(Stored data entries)
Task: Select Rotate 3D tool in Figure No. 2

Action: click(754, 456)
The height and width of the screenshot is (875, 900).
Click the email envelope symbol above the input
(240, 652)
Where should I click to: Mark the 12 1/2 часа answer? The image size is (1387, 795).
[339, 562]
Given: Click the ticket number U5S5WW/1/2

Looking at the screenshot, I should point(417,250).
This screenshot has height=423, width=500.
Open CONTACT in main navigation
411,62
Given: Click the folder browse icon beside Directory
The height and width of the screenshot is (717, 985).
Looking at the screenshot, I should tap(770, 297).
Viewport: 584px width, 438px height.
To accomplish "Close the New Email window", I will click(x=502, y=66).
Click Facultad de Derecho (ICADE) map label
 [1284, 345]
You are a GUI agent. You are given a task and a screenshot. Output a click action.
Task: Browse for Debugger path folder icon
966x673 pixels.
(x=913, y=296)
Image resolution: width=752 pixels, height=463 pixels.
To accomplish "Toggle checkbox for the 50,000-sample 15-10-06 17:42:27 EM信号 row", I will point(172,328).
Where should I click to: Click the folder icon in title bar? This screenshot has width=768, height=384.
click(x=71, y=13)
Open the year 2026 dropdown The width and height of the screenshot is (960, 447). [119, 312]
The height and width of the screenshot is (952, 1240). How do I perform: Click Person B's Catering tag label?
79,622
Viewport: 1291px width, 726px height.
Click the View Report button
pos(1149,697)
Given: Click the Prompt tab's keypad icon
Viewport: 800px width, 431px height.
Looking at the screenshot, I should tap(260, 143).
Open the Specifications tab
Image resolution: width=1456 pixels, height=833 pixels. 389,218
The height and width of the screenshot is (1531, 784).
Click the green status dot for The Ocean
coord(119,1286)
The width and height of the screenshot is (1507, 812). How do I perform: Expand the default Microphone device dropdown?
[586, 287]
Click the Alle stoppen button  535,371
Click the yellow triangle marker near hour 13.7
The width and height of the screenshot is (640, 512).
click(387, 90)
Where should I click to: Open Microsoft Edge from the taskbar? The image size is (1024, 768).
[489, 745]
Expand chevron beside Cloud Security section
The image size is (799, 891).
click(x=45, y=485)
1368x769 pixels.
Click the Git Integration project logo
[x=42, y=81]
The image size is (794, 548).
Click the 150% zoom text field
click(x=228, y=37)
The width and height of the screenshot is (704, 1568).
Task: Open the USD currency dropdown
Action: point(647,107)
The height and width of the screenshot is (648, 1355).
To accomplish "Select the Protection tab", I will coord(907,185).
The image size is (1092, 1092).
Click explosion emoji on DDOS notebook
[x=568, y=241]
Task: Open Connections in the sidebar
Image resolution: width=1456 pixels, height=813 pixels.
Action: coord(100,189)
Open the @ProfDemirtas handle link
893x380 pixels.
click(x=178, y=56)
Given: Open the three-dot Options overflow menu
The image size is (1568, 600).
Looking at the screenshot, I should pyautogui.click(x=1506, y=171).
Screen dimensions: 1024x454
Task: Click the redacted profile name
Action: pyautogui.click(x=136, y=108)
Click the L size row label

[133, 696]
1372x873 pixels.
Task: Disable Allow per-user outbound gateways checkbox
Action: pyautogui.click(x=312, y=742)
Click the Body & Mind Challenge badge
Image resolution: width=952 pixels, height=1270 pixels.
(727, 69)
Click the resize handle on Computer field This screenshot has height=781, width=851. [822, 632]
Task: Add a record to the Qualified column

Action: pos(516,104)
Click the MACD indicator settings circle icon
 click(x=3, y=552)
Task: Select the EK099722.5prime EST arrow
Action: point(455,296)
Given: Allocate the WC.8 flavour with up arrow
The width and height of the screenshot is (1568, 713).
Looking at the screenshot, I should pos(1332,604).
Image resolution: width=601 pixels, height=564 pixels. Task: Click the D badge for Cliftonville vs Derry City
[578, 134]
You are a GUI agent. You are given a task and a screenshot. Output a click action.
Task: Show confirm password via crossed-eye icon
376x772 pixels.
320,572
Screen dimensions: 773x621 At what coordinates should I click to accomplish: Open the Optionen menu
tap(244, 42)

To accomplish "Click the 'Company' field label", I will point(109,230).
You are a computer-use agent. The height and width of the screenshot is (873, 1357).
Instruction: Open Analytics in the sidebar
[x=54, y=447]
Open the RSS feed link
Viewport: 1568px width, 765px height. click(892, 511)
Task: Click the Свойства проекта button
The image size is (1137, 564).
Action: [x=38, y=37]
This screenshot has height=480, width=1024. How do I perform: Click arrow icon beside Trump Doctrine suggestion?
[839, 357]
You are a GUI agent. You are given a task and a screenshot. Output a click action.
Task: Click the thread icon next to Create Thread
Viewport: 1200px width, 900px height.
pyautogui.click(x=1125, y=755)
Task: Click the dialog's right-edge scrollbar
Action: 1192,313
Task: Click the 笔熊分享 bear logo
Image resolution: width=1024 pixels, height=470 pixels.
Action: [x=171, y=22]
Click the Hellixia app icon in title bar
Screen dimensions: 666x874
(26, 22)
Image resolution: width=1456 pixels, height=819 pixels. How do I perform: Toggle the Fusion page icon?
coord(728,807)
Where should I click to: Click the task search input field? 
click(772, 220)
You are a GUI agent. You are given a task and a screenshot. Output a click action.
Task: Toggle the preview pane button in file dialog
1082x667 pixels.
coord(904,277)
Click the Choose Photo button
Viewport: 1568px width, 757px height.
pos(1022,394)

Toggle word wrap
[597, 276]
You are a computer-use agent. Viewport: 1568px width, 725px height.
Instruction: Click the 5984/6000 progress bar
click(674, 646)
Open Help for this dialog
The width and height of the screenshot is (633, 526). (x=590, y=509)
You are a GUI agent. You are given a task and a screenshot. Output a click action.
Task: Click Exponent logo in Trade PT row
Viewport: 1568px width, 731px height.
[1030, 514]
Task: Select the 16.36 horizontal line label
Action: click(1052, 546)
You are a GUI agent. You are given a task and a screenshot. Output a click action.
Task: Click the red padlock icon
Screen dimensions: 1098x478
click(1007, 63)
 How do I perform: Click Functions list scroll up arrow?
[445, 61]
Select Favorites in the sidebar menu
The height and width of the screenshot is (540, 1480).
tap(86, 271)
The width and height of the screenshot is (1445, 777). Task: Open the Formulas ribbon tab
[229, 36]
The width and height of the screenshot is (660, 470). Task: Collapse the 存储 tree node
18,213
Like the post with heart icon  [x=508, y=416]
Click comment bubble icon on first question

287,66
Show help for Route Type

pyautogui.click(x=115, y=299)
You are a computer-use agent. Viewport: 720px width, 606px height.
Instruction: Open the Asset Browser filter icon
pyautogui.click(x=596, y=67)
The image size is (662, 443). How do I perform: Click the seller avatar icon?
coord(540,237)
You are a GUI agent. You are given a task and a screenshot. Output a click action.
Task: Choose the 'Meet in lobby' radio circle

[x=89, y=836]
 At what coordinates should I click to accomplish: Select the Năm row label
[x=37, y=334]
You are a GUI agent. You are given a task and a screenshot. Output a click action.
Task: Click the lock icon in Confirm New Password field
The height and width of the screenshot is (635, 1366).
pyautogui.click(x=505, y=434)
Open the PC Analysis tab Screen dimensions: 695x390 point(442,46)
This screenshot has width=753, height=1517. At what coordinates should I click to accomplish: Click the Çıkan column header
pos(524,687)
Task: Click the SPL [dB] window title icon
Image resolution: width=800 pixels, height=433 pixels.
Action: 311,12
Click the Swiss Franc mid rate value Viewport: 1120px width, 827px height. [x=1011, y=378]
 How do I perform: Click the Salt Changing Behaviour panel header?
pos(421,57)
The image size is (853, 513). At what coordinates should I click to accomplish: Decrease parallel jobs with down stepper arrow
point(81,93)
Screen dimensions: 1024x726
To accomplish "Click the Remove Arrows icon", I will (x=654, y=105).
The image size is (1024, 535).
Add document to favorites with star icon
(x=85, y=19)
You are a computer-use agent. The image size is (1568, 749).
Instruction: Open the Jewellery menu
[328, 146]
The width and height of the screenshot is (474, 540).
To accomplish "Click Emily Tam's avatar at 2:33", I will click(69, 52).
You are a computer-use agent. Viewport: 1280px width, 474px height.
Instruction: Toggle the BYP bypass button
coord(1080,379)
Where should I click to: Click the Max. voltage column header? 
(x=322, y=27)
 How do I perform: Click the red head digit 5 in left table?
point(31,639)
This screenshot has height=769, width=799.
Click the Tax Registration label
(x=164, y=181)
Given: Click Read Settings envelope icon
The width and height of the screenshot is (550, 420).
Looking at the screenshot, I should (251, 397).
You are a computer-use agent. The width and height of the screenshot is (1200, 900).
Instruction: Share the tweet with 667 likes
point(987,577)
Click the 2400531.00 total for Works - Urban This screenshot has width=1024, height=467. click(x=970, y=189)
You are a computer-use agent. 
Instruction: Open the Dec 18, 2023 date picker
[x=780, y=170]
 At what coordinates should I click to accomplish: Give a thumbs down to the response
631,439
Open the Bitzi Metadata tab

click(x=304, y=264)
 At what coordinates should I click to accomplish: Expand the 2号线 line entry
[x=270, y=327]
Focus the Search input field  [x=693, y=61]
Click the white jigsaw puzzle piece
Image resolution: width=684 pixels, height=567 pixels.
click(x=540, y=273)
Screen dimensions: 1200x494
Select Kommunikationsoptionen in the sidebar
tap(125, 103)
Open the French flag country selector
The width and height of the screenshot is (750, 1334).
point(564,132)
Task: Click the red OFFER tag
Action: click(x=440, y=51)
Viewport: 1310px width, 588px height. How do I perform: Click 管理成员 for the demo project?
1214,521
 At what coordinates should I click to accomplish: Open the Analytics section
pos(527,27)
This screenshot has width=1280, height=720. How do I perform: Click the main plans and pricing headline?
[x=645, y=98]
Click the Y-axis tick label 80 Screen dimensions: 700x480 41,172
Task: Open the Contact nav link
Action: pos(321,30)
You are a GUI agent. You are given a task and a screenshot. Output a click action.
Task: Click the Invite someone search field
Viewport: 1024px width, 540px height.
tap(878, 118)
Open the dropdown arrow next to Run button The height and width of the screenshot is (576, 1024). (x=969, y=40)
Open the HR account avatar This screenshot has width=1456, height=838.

AIM OF THE EXERCISE: All that is wanted is the lines from the one containing "Given: Click Read Settings envelope icon" through the last line of the records, restated word for word.

OUTPUT:
Given: Click Read Settings envelope icon
The width and height of the screenshot is (550, 420).
Looking at the screenshot, I should (251, 397).
You are a computer-use agent. The width and height of the screenshot is (1200, 900).
Instruction: Share the tweet with 667 likes
point(987,577)
Click the 2400531.00 total for Works - Urban This screenshot has width=1024, height=467. click(x=970, y=189)
You are a computer-use agent. 
Instruction: Open the Dec 18, 2023 date picker
[x=780, y=170]
 At what coordinates should I click to accomplish: Give a thumbs down to the response
631,439
Open the Bitzi Metadata tab

click(x=304, y=264)
 At what coordinates should I click to accomplish: Expand the 2号线 line entry
[x=270, y=327]
Focus the Search input field  [x=693, y=61]
Click the white jigsaw puzzle piece
Image resolution: width=684 pixels, height=567 pixels.
click(x=540, y=273)
Screen dimensions: 1200x494
Select Kommunikationsoptionen in the sidebar
tap(125, 103)
Open the French flag country selector
The width and height of the screenshot is (750, 1334).
point(564,132)
Task: Click the red OFFER tag
Action: click(x=440, y=51)
Viewport: 1310px width, 588px height. How do I perform: Click 管理成员 for the demo project?
1214,521
 At what coordinates should I click to accomplish: Open the Analytics section
pos(527,27)
This screenshot has width=1280, height=720. How do I perform: Click the main plans and pricing headline?
[x=645, y=98]
Click the Y-axis tick label 80 Screen dimensions: 700x480 41,172
Task: Open the Contact nav link
Action: pos(321,30)
You are a GUI agent. You are given a task and a screenshot. Output a click action.
Task: Click the Invite someone search field
Viewport: 1024px width, 540px height.
tap(878, 118)
Open the dropdown arrow next to Run button The height and width of the screenshot is (576, 1024). (x=969, y=40)
Open the HR account avatar This screenshot has width=1456, height=838.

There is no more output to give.